Angkatan berikutnya tercatat  nama nama santri yang berhasil menamatkan pendidikan di Sebukar antara lain Drs.Thayib Sudin (alm) Drs.H.Hayat Khalik (alm) Drs.H.Zainun Manaf, Drs.Madrus, dan  Drs. Abdul Gani.  Prof. Dr. H. Sudirman, H. Jasrial Zakir, Lc, H. Ahmad Mukhtar Ambai, dan Drs. H. Hasari.
Fakta Sejarah menunjukkan, pada  saat  menuntut  ilmu agama Islam di Mekah, H.Khalik  pada  awalnya  sempat belajar ilmu agama dituntun oleh Syech. H. Muchktar Ambai, dan Syech  H. Mohd. Sekin. Di Mekah H. Khalik bersahabat dan belajar ilmu agama bersama para  sahabat asal Kerinci antara lain  H.Khatib, H. Nazari Koto  Iman, H. Furkan Saleh Tanjung Pauh.
Sejak  kembali  dari Makkah tahun 1942, H.Khalik giat melakukan  dakwah dan mendirikan lembaga Pendidikan Madrasah di tanah kelahirannya Dusun Sebukar, pada akhir abad ke 19  hingga   awal abad ke 20, mayoritas (100%) masyarakat  dialam   Kerinci khususnya di dusun Sebukar telah memeluk agama Islam, dan di Dusun Sebukar pada masa itu telah didirikan “surau” yang dibangun secara swadaya.

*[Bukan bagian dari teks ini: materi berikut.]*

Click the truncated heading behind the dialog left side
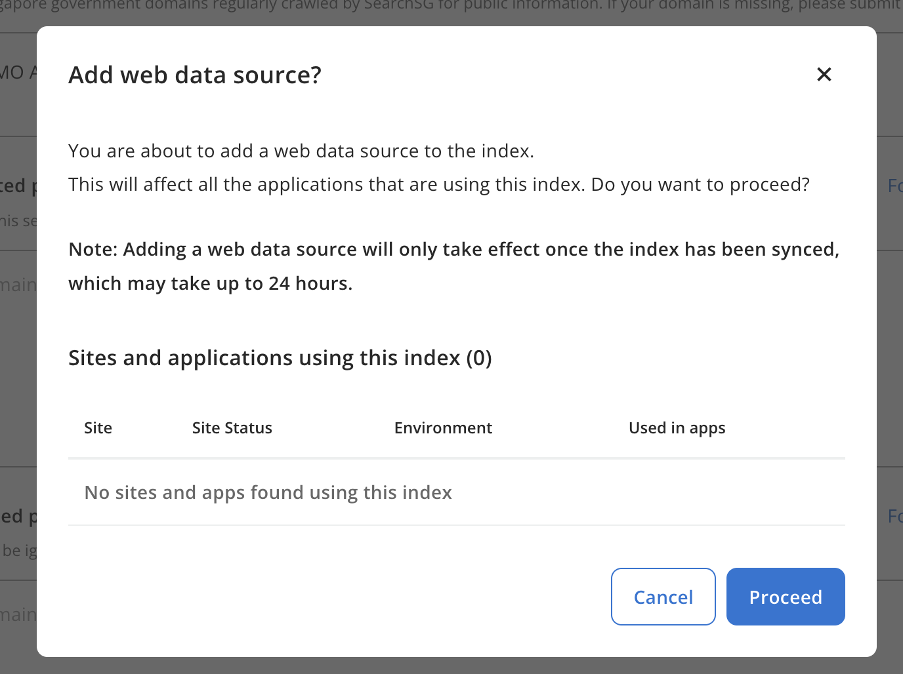Screen dimensions: 904x674 [13, 185]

Walau telah memeluk agama Islam, akan tetapi pengaruh kebudayaan Hindu dan kepercayaan terhadap dewa dewa, roh roh nenek moyang dan budaya Mistik masih berkembang ditengah tengah masyarakat, Ibadah agama Islam masih dipengaruhi dengan hal hal yang berbau Syirik, Bidah dan kurafat, kepercayaan terhadap benda benda pusaka serta ritual animism - Hindu masih mewarnai kehidupan  ibadah,sosial dan kemasyarakatan masyarakat Dusun Sebukar dan sekitarnya..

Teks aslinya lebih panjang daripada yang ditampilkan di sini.